The traffic will fail over if MLPS gateway monitoring says it is down. It will fail back when MLPS is up again. -
Hi and thanks for the reply.
So changing the IP subnets to this or similar (probably end in 253 for both WAN 1 and 2);
And at the risk of sounding more of a noob than I actually am, can you point me to the correct location to make the changes, don't want to change something I'm not supposed to.
-
In your first drawing you had 192.168.11.0/24 addresses on the links to both gateways. So I guessed that you did not have this setup already. When yyou say:
don't want to change something I'm not supposed to
it makes me think you have a production network running at the moment, with some version of connections close to what is in the drawing. If that is the case, then you are going to need to find some "late night" down time and make sure to backup all config before changing/testing.

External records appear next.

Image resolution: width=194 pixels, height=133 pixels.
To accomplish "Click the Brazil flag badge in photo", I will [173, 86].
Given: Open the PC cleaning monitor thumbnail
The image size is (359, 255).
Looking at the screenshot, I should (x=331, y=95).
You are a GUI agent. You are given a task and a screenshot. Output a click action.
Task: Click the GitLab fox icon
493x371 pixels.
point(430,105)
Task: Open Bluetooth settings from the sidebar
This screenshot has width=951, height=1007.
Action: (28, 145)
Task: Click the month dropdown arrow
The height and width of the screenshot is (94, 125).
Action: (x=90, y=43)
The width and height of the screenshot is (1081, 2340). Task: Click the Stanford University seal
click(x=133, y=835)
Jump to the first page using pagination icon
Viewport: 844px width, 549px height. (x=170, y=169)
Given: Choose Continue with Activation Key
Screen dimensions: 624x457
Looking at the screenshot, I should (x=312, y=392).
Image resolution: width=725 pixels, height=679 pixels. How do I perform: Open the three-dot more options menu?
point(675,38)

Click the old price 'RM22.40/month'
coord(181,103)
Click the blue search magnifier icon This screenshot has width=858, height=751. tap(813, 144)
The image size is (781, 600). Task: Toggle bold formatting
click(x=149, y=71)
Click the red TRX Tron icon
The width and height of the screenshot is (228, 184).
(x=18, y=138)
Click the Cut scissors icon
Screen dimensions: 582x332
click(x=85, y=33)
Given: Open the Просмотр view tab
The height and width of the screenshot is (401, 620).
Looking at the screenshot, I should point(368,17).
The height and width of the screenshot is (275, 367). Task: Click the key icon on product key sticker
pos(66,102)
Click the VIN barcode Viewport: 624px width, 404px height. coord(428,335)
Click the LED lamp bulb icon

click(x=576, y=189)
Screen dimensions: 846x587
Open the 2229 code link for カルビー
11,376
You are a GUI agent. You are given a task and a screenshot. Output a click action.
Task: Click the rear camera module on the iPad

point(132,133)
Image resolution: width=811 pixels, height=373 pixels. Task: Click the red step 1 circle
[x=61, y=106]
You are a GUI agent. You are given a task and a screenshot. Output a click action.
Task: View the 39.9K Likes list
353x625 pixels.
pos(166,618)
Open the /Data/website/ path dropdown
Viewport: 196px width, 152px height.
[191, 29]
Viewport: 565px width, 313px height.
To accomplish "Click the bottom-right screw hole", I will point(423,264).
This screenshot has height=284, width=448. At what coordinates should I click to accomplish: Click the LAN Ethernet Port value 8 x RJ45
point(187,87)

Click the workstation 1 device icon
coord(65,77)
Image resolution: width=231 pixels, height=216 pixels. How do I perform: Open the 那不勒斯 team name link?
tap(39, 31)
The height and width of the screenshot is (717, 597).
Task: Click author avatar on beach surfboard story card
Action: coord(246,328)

From my head, the process is:- Set LAN address to 192.168.11.26/24
- Set WAN address to 192.168.111.27/24 and add a gateway to 192.168.111.250 - it will be the default gateway "by default":)
- Assign OPT1 to the NIC for the backup link, give it 192.168.211.28/24 and add a gateway to 192.168.211.254
- Edit each gateway, specify an alternate monitor IP that is on the real internet and responds to ping (e.g. 8.8.8.8 and 8.8.4.4) - it is no good monitoring just the 192.168.n.n gateway addresses, they are likely to be up all the time.
- Add an alias that includes all the private networks you are using. The easy way is to make an alias "Private192" for 192.168.0.0/16
- Add a Gateway Group "MPLSpriority" - make WANGW tier 1, OPT1GW tier 2.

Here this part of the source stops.